● **The task**:
Reproduce the material from the line containing "Expand the PMF" through the end, keeping the requests. Shift every coordinate in the answers by adding 13 to it.

● **Collection entries**:
>> Begin
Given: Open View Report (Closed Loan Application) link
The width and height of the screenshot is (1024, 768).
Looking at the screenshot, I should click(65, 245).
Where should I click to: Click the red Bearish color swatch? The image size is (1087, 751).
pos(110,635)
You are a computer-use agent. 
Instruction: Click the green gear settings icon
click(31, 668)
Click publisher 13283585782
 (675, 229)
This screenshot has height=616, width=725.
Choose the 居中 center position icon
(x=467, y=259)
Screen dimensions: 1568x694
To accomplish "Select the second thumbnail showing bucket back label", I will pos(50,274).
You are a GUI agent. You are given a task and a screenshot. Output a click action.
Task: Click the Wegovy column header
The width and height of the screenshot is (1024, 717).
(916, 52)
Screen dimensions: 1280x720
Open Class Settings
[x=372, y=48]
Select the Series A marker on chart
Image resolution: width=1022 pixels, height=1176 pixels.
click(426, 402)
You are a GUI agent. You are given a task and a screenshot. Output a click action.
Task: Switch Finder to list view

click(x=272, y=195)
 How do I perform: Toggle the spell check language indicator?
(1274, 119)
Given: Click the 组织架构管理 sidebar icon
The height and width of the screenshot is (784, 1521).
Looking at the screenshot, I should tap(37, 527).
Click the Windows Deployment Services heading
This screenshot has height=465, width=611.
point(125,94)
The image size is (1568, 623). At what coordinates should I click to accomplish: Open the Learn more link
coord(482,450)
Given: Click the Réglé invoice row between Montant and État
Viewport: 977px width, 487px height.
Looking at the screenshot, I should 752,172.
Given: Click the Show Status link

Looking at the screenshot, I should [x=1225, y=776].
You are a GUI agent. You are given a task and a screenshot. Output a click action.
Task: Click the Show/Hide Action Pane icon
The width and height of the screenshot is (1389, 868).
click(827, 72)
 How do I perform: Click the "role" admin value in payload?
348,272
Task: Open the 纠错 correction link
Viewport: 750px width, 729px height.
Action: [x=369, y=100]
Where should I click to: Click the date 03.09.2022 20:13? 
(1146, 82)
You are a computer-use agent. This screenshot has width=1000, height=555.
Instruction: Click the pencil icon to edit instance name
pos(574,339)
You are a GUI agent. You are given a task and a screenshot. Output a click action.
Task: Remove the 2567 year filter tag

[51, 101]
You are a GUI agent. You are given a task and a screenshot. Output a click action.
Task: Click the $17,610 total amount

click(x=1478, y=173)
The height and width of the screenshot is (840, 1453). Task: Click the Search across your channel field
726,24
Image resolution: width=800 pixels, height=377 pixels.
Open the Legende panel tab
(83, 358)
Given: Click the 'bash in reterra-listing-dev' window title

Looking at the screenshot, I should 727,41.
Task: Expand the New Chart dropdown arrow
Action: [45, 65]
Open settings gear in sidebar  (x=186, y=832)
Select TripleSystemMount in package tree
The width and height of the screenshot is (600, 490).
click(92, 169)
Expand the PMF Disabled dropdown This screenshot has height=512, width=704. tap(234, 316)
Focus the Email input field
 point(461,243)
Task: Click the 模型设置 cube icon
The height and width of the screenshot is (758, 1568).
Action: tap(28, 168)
>> End
● **Exercise output**:
Expand the PMF Disabled dropdown This screenshot has height=512, width=704. tap(247, 329)
Focus the Email input field
 point(474,256)
Task: Click the 模型设置 cube icon
The height and width of the screenshot is (758, 1568).
Action: tap(41, 181)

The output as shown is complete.